The waveform and spectrum of true 16000Hz (true sampling rate = highest value on the right of the boxed values × 2, i.e., 8kHz × 2=16kHz) audio are as follows:

The waveform and spectrum of non-true 16000Hz (actual value is 4.6kHz × 2 = 9.2kHz) audio are as follows. You can see that audio information is completely missing in the 4.6kHz to 8kHz frequency band.


3. The audio content is comprehensible, and the recognition result is not much different from what is heard, but some unique nouns or sentences are poorly recognized. The recognition effect can be improved as follows:
Refer to the Hotword Operation Instructions for the addition and usage of hotwords for poorly recognized nouns.

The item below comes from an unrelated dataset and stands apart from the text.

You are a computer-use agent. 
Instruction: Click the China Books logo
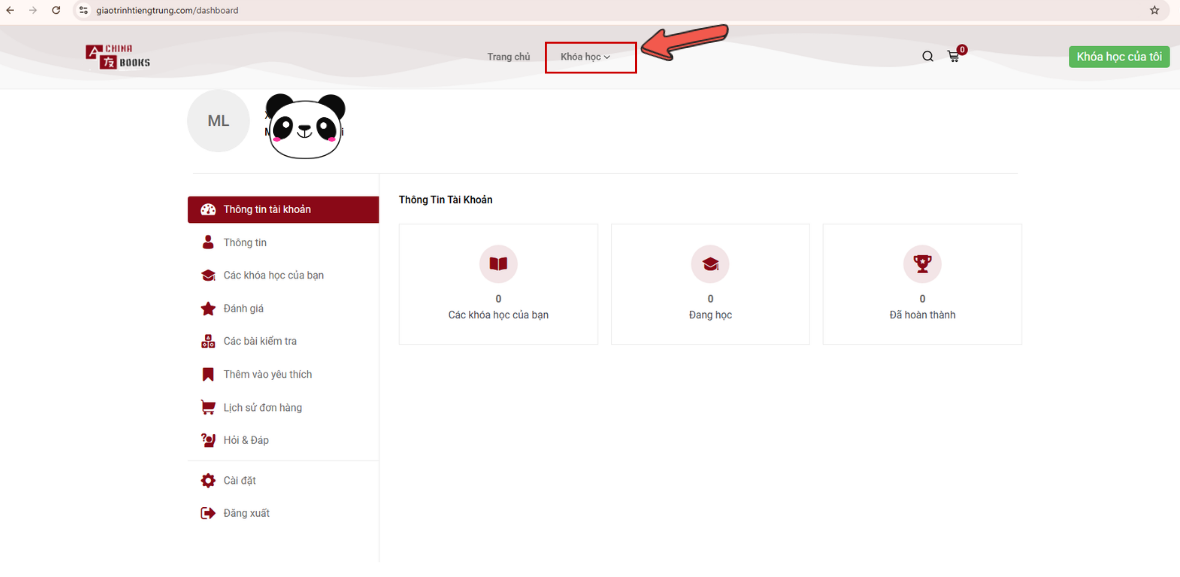coord(117,56)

Refer to the Self-learning Model Operation Instructions for the addition and usage of self-learning models for sentences with poorly recognized nouns or sentences with poorly recognized special cases.
4. The audio content is comprehensible, and the recognition result is not much different from what is heard, but there are some extra words recognized. This problem is generally caused by noise. There are two types of noise: non-human noise and human noise. ASR's algorithms are optimized and adapted for non-human noise, and you can submit specific bad cases caused by such noise to Tencent for further analysis and optimization. However, it is difficult to solve the problem caused by human noise because it may cause false positives for the human speech that needs to be recognized.